I called upon him for this purpose, but he was out. He sent me, however, a letter soon afterwards, which was full of flattery, and in which, after having paid high compliments to the general force of my arguments, and the general justice and humanity of my sentiments on this great question, which had made a deep impression upon his mind, he had found occasion to differ from me, since we had last parted, on particular points, and that he had therefore less reluctantly yielded to the call of becoming a delegate — though notwithstanding he would gladly have declined the office if he could have done it with propriety.
At length the council began their examinations. Mr. Norris, Lieutenant Matthews, of the navy, who had just left a slave-employ in Africa, and Mr. James Penny, formerly a slave-captain, and then interested as a merchant in the trade, (which three were the delegates from Liverpool) took possession of the ground first. Mr. Miles, Mr. Weuves, and others, followed them on the same side.

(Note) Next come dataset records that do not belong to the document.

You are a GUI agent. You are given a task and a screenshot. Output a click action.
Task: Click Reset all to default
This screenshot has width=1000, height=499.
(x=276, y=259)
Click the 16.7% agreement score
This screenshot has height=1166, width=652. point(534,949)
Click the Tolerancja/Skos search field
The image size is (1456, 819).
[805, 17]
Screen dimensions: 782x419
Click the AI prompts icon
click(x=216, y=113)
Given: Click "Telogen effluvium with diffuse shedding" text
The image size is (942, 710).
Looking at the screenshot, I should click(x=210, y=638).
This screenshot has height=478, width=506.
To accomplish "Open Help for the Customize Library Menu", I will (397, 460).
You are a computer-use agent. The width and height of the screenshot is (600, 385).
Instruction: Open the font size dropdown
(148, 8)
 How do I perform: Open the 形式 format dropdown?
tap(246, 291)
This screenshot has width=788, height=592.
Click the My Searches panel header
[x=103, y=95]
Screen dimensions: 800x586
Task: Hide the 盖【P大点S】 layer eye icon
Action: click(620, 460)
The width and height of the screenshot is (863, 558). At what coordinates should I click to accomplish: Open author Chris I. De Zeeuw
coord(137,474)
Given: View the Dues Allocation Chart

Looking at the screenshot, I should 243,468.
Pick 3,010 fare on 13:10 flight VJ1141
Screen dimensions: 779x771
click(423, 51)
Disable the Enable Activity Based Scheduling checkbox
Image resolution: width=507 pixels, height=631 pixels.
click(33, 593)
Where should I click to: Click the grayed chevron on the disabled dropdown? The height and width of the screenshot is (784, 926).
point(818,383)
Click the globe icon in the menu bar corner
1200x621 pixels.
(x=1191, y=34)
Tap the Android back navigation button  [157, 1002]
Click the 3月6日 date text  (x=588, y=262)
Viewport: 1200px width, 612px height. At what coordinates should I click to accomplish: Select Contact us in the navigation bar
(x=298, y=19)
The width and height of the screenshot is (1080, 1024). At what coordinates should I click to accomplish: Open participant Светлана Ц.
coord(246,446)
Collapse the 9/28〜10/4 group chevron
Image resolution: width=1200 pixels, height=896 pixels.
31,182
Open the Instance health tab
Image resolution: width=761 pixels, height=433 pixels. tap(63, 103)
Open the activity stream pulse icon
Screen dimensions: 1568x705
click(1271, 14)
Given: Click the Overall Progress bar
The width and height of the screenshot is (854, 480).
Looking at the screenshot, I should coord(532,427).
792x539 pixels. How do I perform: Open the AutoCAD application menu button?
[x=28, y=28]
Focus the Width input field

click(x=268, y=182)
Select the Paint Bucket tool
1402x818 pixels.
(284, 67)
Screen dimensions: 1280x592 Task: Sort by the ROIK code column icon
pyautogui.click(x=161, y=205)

The evidence which they gave, as previously concerted between themselves, may be shortly represented thus: They denied that kidnapping either did or could take place in Africa, or that wars were made there, for the purpose of procuring slaves. Having done away these wicked practices from their system, they maintained positions which were less exceptionable, or that the natives of Africa generally became slaves in consequence of having been made prisoners in just wars, or in consequence of their various crimes. They then gave a melancholy picture of the despotism and barbarity of some of the African princes, among whom the custom of sacrificing their own subjects prevailed. But, of all others, that which was afforded by Mr. Norris on this ground was the most frightful. The king of Dahomey, he said, sported with the lives of his people in the most wanton manner. He had seen at the gates of his palace, two piles of heads like those of shot in an arsenal. Within the palace the heads of persons newly put to death were strewed at the distance of a few yards in the passage which led to his apartment. This custom of human sacrifice by the king of Dahomey was not on one occasion only, but on many; such as on the reception of messengers from neighbouring states, or of white merchants, or on days of ceremonial. But the great carnage was once a year, when the poll tax was paid by his subjects. A thousand persons at least were sacrificed annually on these different occasions. The great men, too, of the country cut off a few heads on festival-days.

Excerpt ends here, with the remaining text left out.